-- START Information shown --

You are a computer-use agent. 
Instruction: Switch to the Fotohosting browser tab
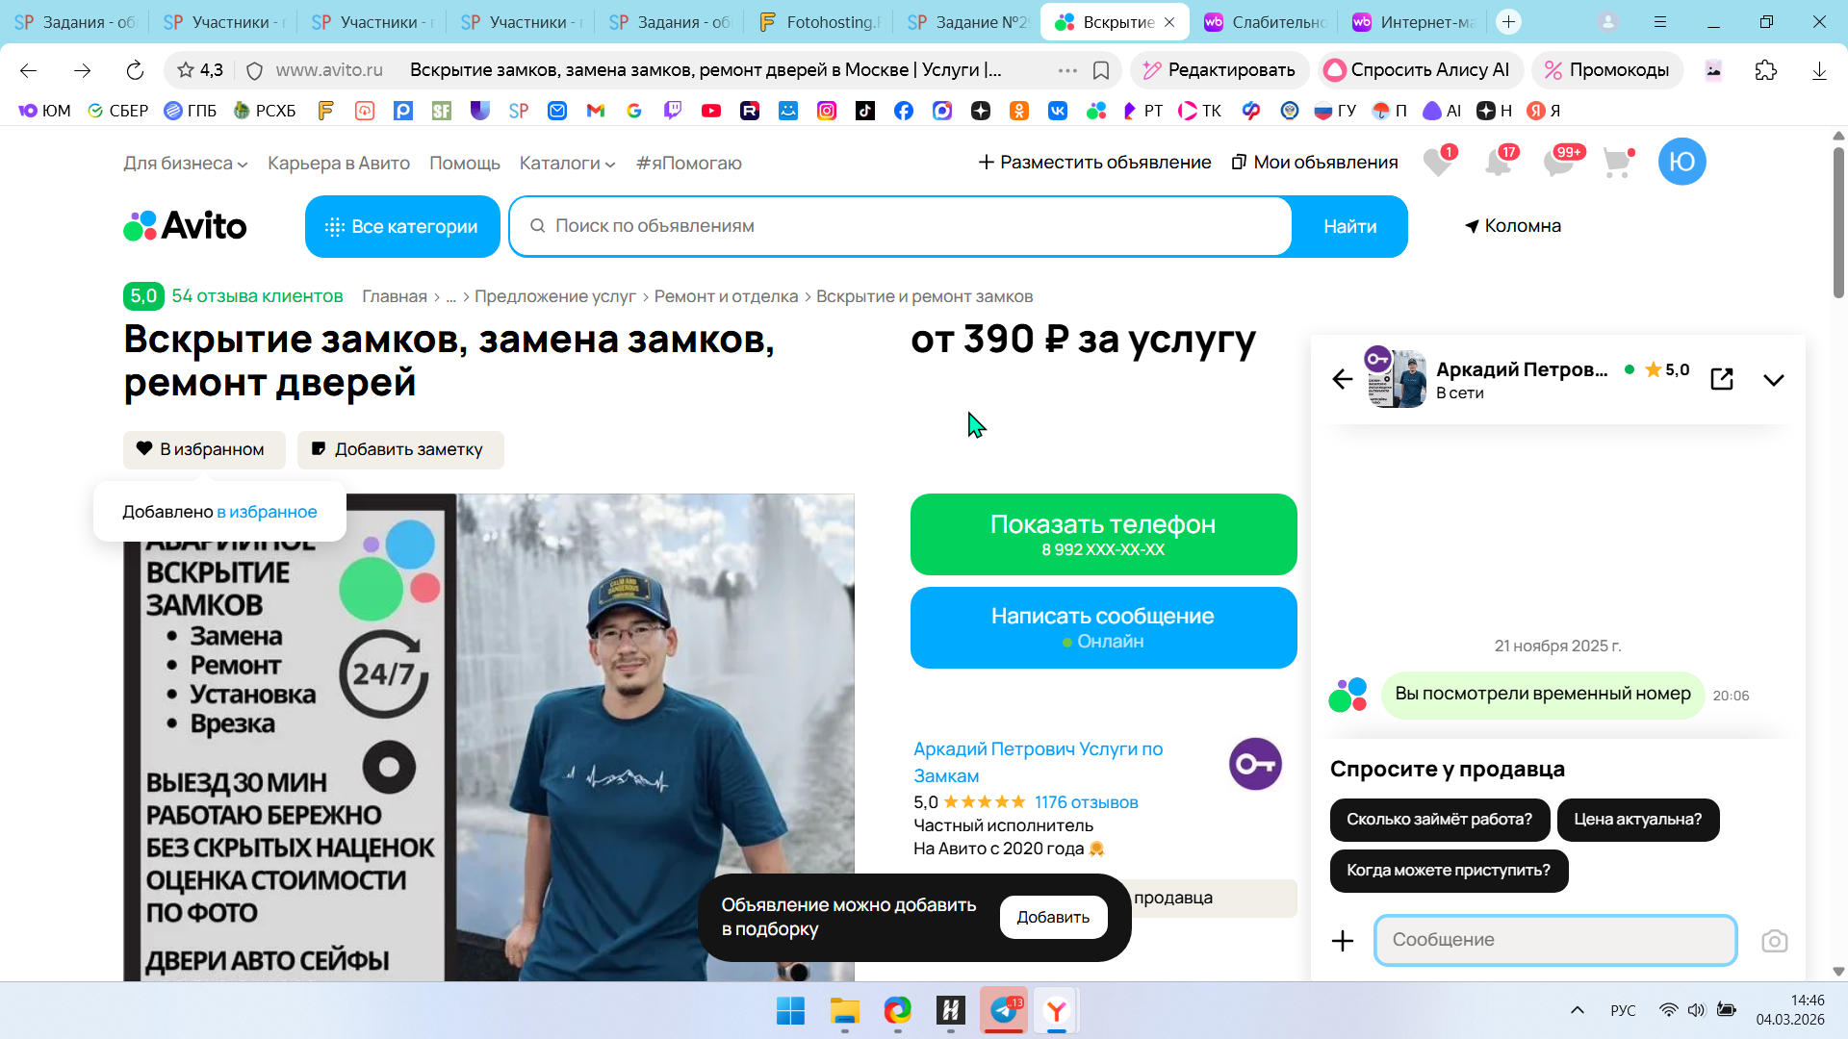[823, 22]
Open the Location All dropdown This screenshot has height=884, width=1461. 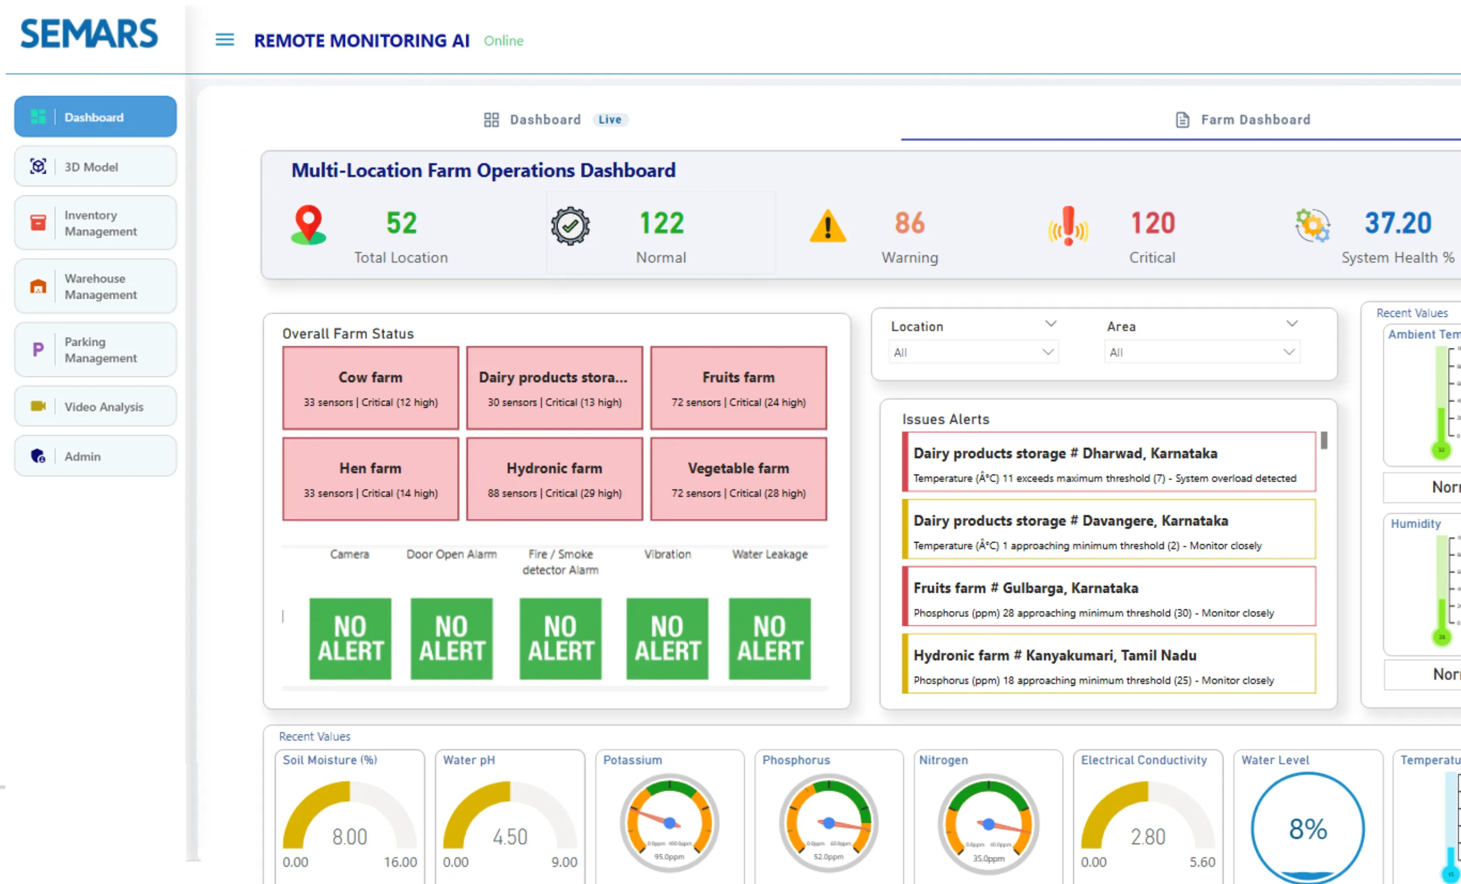[972, 352]
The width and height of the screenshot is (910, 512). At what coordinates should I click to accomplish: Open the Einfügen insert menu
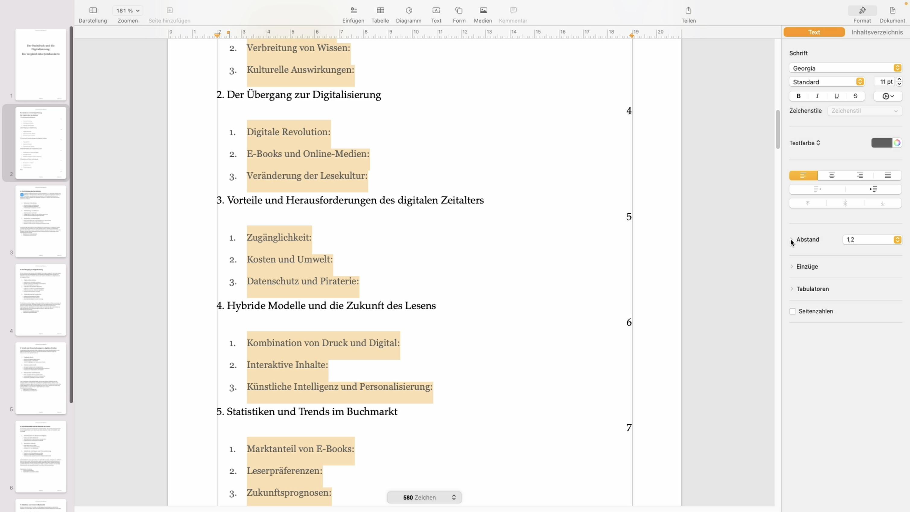(353, 11)

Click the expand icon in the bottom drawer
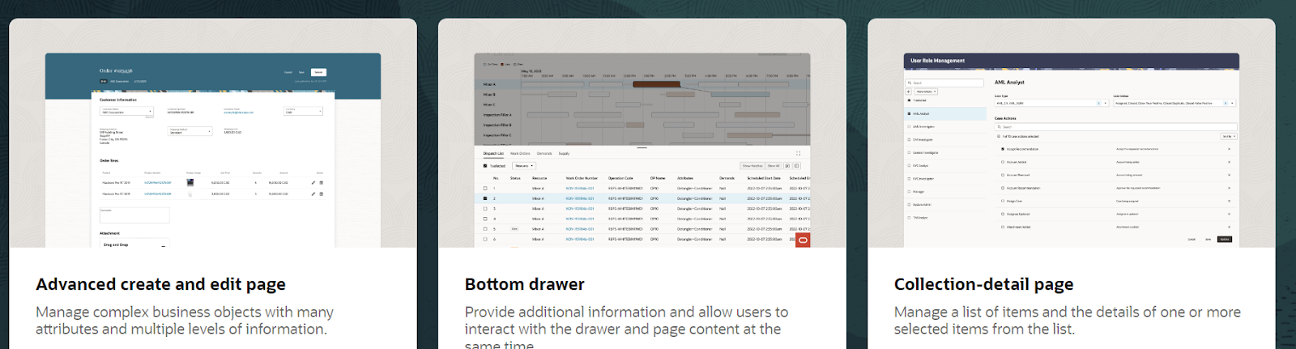[798, 153]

-- END Information shown --

Swap "drawer" for "panel" in the entries from the line with "The width and" through the end, leaving everything else as it is. Give only those lines and leave out the pictures.

The width and height of the screenshot is (910, 512). At what coordinates should I click to accomplish: Open the Einfügen insert menu
(353, 11)

Click the expand icon in the bottom panel
[798, 153]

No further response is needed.